I suspect there is some hidden context there that hid his chances of pulling that off, in classic Top Gear asshole style.


> As an advanced user ... I want defaults that are good enough that I never want to change them.

Reminds me of the old linux joke: newbies use the default kernel because it 'just works'; power users compile their own kernels to get every last scrap of power possible; and advanced users use the default kernel because it 'just works'...


As the saying goes about MS Office, 99% of the users only use 1% of the features. But they all use a Different 1%.

What will be acceptable defaults to you may well drive me up the wall.


The term has a specific meaning in the context: letting the user drive the order of interaction instead of following a set sequence. Many early character based interfaces forced the user follow a specific process (think filling in a form field-by-field). We are now taking the paint/word processor/window manager interaction where we can click on anything we want any time for granted.

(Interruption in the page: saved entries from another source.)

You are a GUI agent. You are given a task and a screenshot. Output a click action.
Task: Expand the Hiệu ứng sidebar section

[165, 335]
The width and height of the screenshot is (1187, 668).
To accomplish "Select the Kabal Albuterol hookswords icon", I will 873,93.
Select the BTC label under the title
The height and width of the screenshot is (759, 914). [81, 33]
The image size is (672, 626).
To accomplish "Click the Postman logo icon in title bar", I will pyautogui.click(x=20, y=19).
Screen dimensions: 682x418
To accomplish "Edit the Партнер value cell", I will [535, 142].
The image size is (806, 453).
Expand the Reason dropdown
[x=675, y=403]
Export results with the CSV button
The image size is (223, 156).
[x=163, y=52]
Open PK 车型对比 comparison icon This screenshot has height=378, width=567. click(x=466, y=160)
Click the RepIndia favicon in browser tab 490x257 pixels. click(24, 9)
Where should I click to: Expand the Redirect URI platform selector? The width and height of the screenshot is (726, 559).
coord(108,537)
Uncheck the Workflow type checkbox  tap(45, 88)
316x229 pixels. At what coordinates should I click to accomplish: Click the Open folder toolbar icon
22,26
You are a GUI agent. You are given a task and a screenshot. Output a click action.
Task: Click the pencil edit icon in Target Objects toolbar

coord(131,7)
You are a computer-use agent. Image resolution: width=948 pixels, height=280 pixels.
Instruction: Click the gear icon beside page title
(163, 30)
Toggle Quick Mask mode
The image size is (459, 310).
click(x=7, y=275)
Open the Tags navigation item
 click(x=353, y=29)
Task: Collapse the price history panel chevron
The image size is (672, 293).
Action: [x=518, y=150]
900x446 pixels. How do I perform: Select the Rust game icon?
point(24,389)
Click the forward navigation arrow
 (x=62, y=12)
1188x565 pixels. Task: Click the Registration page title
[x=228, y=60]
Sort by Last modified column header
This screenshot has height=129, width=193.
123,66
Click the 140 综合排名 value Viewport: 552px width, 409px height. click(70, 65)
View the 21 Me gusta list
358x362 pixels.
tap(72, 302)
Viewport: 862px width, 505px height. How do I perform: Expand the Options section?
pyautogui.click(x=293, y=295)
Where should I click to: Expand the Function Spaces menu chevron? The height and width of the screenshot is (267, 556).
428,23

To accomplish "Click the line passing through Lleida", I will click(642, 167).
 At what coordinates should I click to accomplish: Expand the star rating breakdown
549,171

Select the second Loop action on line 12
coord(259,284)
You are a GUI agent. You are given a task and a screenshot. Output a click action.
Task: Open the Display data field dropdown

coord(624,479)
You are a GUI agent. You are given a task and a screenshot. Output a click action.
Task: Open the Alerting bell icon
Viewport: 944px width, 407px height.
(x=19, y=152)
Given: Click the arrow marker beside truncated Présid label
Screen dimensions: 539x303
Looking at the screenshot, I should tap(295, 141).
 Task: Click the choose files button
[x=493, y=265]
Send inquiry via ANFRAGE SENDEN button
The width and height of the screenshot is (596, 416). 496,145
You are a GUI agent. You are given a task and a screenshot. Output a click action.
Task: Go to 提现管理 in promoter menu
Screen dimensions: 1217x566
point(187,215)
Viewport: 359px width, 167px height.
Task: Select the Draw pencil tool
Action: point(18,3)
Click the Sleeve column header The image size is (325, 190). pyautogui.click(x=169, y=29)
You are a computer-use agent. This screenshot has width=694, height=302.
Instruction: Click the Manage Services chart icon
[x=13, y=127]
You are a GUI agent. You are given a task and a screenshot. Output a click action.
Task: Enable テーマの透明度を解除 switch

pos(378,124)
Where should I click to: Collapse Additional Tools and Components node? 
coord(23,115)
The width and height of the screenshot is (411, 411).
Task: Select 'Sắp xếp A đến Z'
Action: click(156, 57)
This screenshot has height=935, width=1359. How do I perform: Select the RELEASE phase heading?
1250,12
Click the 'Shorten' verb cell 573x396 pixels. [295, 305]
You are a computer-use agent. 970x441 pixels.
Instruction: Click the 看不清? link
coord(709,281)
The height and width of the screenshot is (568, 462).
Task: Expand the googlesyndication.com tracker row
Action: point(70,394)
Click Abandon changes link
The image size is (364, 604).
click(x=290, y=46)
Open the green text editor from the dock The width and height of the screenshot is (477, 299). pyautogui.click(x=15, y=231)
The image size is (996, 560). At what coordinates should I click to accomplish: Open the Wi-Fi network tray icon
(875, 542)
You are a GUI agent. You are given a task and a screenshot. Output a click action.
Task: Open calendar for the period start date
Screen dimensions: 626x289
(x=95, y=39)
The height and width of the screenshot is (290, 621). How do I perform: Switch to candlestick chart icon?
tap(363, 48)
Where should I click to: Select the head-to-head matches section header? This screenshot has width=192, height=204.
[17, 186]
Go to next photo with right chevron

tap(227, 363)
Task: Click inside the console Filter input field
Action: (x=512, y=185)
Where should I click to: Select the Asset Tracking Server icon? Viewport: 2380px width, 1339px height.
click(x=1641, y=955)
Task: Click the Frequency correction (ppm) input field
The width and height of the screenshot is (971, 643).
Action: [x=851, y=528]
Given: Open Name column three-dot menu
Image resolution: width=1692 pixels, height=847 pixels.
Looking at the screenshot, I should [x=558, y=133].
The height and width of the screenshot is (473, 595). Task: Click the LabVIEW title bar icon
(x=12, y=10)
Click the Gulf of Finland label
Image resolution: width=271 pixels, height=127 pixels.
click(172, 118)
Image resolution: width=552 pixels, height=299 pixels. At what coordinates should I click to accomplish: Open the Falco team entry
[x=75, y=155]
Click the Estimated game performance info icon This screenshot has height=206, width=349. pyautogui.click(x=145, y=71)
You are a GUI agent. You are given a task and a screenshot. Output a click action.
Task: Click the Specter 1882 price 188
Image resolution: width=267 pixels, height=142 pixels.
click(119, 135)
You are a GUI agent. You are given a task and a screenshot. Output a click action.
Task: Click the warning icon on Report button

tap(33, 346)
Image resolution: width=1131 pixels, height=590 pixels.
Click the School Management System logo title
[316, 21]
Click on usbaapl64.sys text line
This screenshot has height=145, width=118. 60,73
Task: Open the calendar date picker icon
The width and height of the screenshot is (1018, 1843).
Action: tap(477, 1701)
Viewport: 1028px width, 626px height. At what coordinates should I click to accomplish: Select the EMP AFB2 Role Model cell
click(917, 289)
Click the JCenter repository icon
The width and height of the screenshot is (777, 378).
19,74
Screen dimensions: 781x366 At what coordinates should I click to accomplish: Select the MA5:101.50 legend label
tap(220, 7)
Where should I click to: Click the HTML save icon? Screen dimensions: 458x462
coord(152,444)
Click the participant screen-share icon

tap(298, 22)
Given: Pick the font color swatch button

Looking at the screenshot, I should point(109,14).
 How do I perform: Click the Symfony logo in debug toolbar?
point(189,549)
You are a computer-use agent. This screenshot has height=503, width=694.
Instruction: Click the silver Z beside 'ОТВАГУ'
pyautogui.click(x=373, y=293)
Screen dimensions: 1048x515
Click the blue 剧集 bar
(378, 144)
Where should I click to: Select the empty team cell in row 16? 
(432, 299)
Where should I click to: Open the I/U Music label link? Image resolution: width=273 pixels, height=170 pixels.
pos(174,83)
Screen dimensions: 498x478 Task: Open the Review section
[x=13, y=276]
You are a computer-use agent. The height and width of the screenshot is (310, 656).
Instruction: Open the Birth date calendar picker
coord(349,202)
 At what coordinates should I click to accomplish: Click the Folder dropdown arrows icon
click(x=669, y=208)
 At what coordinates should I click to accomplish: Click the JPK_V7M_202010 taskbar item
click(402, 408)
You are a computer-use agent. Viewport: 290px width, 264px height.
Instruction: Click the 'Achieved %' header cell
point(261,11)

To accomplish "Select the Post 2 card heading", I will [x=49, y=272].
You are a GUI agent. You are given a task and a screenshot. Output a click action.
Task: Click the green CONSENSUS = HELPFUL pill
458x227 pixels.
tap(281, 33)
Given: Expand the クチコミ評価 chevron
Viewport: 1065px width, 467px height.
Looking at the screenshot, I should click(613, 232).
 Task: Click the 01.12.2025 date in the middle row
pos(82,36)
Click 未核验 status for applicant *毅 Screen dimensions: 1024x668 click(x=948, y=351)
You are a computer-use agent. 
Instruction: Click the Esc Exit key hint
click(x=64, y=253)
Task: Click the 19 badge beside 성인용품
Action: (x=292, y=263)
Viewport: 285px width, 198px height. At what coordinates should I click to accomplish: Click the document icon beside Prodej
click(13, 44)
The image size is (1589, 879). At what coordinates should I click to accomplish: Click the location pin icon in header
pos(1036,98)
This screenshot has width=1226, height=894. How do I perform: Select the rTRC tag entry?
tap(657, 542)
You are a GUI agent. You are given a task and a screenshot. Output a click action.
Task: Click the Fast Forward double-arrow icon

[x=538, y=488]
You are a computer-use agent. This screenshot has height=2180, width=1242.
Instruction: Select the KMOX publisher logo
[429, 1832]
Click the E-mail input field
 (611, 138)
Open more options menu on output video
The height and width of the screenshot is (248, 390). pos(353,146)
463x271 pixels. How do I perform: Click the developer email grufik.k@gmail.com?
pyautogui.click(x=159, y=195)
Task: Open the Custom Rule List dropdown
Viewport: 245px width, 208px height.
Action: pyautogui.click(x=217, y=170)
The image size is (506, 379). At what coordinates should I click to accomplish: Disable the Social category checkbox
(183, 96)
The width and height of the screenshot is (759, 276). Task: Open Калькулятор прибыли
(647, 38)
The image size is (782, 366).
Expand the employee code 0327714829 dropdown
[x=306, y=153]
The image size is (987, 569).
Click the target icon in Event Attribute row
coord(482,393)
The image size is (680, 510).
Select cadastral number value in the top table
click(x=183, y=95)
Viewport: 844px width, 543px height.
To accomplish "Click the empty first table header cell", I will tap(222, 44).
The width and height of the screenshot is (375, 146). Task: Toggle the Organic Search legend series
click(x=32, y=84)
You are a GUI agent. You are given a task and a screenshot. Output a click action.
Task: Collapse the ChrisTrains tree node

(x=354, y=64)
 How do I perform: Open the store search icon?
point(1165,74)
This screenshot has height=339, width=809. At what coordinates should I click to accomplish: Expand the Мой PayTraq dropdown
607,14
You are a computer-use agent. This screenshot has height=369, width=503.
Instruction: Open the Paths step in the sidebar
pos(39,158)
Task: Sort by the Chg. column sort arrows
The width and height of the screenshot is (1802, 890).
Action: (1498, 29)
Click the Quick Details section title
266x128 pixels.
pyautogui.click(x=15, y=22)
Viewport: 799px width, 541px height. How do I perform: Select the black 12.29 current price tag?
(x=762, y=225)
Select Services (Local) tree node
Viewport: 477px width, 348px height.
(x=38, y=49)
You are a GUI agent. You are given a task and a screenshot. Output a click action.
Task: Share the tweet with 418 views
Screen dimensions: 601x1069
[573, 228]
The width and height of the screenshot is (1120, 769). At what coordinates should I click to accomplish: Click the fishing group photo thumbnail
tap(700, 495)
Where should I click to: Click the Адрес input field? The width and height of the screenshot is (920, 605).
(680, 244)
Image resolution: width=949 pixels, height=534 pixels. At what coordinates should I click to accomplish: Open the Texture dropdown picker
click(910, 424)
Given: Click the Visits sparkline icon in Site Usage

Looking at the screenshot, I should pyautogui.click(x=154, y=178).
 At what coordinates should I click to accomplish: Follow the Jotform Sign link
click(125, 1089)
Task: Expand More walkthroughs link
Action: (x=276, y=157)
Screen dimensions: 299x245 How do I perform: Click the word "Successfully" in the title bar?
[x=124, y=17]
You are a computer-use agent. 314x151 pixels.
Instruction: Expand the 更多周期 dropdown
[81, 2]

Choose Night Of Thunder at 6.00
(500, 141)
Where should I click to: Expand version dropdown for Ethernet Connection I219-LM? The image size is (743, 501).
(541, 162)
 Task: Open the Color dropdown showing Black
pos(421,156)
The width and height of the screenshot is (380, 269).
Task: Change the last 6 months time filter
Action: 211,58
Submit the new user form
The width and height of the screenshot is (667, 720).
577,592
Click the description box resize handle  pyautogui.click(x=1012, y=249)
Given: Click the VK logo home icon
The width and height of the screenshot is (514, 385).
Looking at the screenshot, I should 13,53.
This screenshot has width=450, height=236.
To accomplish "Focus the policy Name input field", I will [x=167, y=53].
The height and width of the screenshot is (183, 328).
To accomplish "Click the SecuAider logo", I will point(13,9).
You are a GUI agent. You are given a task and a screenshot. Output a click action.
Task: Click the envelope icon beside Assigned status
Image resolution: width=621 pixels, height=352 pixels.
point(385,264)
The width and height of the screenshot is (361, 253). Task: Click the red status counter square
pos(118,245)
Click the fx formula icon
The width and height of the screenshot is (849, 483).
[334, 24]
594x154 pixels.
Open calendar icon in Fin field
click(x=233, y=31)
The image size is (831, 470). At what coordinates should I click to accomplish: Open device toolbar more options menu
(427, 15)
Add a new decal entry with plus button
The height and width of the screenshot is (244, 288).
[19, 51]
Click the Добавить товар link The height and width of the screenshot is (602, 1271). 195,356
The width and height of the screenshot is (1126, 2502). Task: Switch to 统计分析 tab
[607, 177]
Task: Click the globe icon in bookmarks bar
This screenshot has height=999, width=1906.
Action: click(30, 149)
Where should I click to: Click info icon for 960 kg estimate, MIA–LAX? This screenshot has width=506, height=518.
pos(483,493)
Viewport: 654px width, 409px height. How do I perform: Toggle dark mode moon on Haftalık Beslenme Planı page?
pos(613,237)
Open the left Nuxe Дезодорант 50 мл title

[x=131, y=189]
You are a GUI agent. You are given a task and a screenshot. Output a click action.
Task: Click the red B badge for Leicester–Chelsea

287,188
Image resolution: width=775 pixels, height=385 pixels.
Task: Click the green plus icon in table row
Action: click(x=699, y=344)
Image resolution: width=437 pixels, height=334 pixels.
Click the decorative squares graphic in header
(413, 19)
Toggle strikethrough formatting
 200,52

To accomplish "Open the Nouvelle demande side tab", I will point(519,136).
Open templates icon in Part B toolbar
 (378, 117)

> We seem to have settled on the WIMP (windows, icons, menus, pointer) model, and there is very little real innovation in interface design anymore.

It's an interesting exercise to compare this to the mobile platforms, e.g. iOS. Windows are gone. Icons are here. Menus are changed. Pointer is changed too (your finger is pointer, not an abstract arrow).

Though on OS X desktop I don't see any innovations at all! May be I'm missing something? Windows, icons, menu, pointer, that's all. Probably gestures are an innovation, but it isn't used widely except in operating system windows manager and Safari. Can we think of a tabs as an innovation? I never really liked them, I believe that tabs could be replaced by better window management. It's something that tied to application now, but it should be tied to a window manager and probably in better ways.

Desktop user interface is definitely stagnating, if we're talking about OS X. I don't know much about new Windows releases, but in Windows 7 it was the same story.


> Windows are gone

Ehhh, yes and no; as mobile OSes have gotten more multitasking-friendly they've moved towards the "card" metaphor, in which each app runs in a card and there's some method for shuffling between them. And a card is really just a window that's maximized 100% of the time. (Which is how most general users use windows on the desktop, so they're not losing much.)


> And a card is really just a window that's maximized 100% of the time.

Ah, but that's not a 'window' at all in fact. That's how things worked _before_ the innovation of the 'window' UI, one 'screen' on the monitor at once, but maybe you can switch between them. The whole point of "windows" as a UI element is that it's not that.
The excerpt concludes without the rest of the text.